Other purchases are from national stores that are favorites with interior designers: Restoration Hardware and Design Within Reach for furniture, like the weathered living room wardrobe that hides the TV, and the Michael Thonet bentwood chairs with wicker seats in the dining room; Visual Comfort for lighting, including the kitchen’s antique bronze and brass globes; and Kohler for a tub, select sinks, and toilets. But Villeneuve also likes to shop locally. She picked up baskets, bird prints, posters, and maps from businesses like L.L.Bean and Abacus, and had work framed at Falmouth’s Galeyrie Maps and Charts, as well as Falmouth’s Elizabeth Moss Galleries. Two yellow-brown vintage trunks from F.O. Bailey Real Estate and Antiquarians in Falmouth are stacked at the foot of the guest room bed. One day, a fortuitous trip to Falmouth Town Landing for a sandwich took Villeneuve by a sign for a Nicola’s Home tent sale. (Nicola’s Home is now located in Yarmouth.) That day, Villeneuve purchased numerous items, including a flower-shaped mirror for the guest bedroom and, for her own bedroom, an intricate chandelier made of white plaster flowers that are run along chains that connect to form a globe.
As for the exterior, the house and garage are similarly sized and placed at right angles to each other to form an ell. Cedar siding covers the garage, and James Hardie siding—a prestained concrete product with a grain that suggests wide planks—clads the rest of the exterior, affording sturdy protection from ocean weather.
I visit Villeneuve the day after she’s hosted a baby shower for 30. Due to bad weather, her house was reconfigured for an indoor party, with table and chairs shifted from the porch into the garage and the laundry room converted into a bar, thanks to its high counters. Villeneuve likes to go all out when she entertains.
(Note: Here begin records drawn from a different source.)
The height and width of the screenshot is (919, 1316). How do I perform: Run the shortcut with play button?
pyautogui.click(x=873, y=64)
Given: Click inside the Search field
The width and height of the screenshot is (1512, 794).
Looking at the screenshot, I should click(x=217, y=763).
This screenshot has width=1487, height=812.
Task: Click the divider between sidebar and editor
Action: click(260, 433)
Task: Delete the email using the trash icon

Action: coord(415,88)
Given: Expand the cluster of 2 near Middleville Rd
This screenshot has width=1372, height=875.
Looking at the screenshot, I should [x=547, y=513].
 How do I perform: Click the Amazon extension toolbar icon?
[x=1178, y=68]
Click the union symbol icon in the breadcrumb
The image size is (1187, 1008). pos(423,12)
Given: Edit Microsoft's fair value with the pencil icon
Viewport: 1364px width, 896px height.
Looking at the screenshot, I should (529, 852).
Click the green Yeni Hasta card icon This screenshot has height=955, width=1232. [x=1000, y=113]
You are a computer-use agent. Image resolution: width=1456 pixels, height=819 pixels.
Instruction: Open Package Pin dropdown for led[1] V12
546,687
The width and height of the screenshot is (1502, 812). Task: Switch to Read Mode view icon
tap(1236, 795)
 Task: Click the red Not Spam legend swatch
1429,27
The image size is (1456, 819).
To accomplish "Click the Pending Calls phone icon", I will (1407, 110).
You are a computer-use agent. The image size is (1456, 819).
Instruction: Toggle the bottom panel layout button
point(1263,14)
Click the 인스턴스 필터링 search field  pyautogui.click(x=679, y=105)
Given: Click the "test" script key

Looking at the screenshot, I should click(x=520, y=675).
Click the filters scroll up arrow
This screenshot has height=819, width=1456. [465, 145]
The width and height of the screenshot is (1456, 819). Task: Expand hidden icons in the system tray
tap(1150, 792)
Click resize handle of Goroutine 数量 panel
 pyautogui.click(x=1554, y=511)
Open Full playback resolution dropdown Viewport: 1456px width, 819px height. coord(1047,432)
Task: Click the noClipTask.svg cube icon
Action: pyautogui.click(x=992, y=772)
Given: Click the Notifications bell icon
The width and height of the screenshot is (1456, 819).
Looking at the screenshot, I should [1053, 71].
With a wildlife theme, the party featured candles in tree trunk holders, cupcakes decorated with antlers, a cake on a tree trunk stand with animal figurines treading in the frosting, and trail mix fixings. Villeneuve and her daughter-in-law were responsible for flower arrangements worthy of the most talented florist, while others took magazine-worthy photographs of the day’s event. When I meet with her, Villeneuve is headed the next day to Chicago. Her partner has work to do, and she will be taking an architectural tour of the city. Then they head home for Houston. Before long, though, they’ll be back, to fill the house with happy gatherings.